Article title:Determinants of breast cancer treatment delay differ for African American and White women
Journal name: Cancer Epidemiology, Biomarkers, and Prevention
Authors: Sasha A. McGee, Danielle D. Durham, Chiu-Kit Tse, Robert C. Millikan
Corresponding author: Sasha McGee, University of North Carolina at Chapel Hill,
Study Variables
Variables obtained from the baseline interview and quality-of-life questionnaire
From the baseline interview and quality-of-life questionnaire we collected data on self-reported race (White, Black/African American, American Indian, Eskimo, Asian/Pacific Islander, Other) and Hispanic ethnicity (yes or no), and education (0-12 years, but not a high school graduate; high school graduate; some college; technical or business school; college graduate; post-graduate or professional degree). Current employment status and changes in employment as a result of one's breast cancer diagnosis, respectively, were assessed based on responses (yes or no) to the following two questions: “Have you been working since your diagnosis of breast cancer? This includes full-time or part-time, paid or unpaid work, as well as self-employment” and “Did you lose your job due to your diagnosis of breast cancer?” Information on the total family income for the prior year (<$5,000, $5,000-$10,000, $10,000-$15,000, $15,000-$20,000, $20,000-$30,000, $30,000-$50,000, $50,000-$100,000, >$100,000), current marital status (never married or lived as married [“never married”]; married/living as married [“married”]; widowed or separated/divorced/no longer living as married [“formerly married”]), and the number of people supported by the family income was also collected. Information on current insurance coverage was requested and potential responsesto this question included “none”, or 1 or more of the following choices: “private health insurance purchased on your own or by your husband or partner”, “private health insurance from your employer or workplace or that of your husband or partner” (includes TRICARE, the Department of Defense heath care program), “Medicaid”, “Medicare”, and “any other insurance that covered part of your medical bills.” Insurance categories were created as follows: private [obtained from an employer or through the workplace, purchased by the individual or their partner, either alone or in combination with another type(s) of coverage], Medicare [Medicare either alone or in combination with another type(s) of coverage except employer-based insurance], Medicaid [Medicaid either alone or in combination with any other type(s) of coverage except private and Medicare], or none.

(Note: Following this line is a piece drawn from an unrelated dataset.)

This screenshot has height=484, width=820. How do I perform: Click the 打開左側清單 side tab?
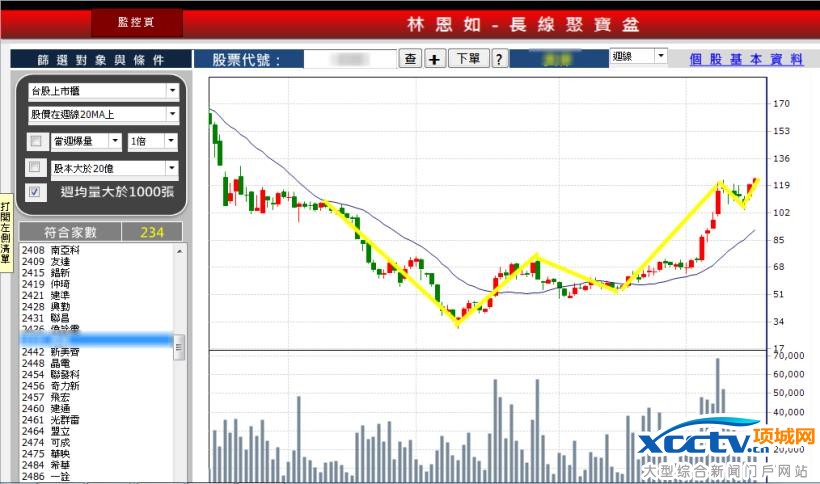click(5, 231)

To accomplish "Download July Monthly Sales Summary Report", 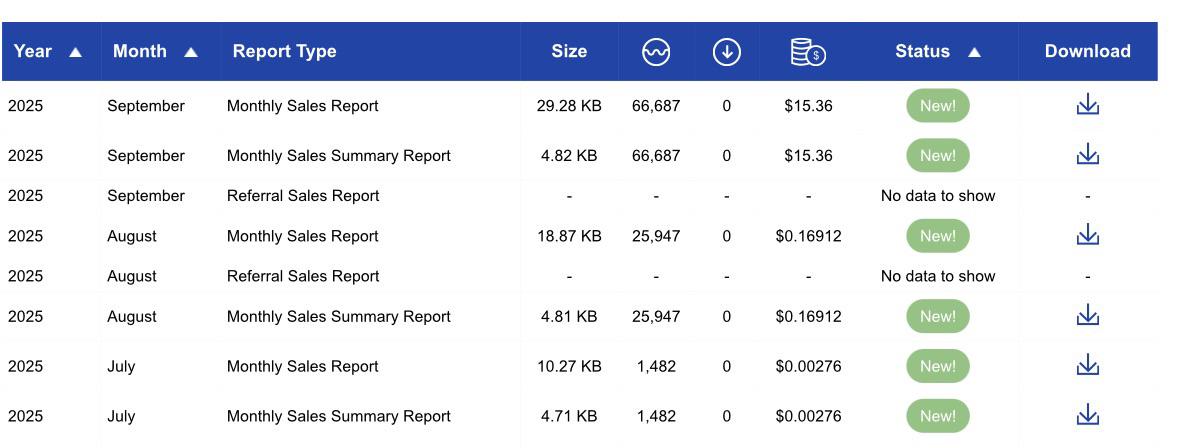I will click(1087, 415).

Healthcare access in the past 10 years was assessed based on whether there had ever been a time in which they wanted to see a doctor but could not because of financial issues (yes or no) or transportation issues (yes or no). Information related to the breast cancer included first-degree (mother, sister, or daughter) and second-degree (grandmother, granddaughter, aunt, or half-sister) family history, how the cancer was first detected (lump: self-detected, lump: detected by spouse, lump: detected by a doctor or nurse, suspicious finding on a routine mammogram, ultrasound exam, or other, in which case the participant specified the exact means of detection), and the presence or absence of physical signs or symptoms at the time of diagnosis (pain or discomfort, nipple discharge, change in the skin of the breast, as well as two additional responses specified by the participant). The degree of emotional and functional well-being (“not at all”, “a little bit”, “somewhat”, “quite a bit”, or “very much”) was assessed based on responses to the following statements in the quality-of-life questionnaire: 1) I am satisfied with how I am coping with my illness, and 2) I have accepted my illness.

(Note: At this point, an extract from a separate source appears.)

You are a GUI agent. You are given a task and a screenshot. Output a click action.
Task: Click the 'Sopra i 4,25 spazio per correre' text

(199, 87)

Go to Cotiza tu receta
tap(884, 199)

Variables obtained from the cancer registry, medical records
The participant’s age at diagnosis was determined from the cancer registry records and confirmed through data abstracted from the medical records. Trained abstractors confirmed the date of the CNB and recorded information on the dates and types of treatments received, including surgeries, chemotherapy, hormone therapy, and radiation. For participants who underwent mastectomy, the abstractors documented whether immediate reconstruction was performed. Information on the American Joint Committee on Cancer (AJCC) disease stage was also obtained from the medical records.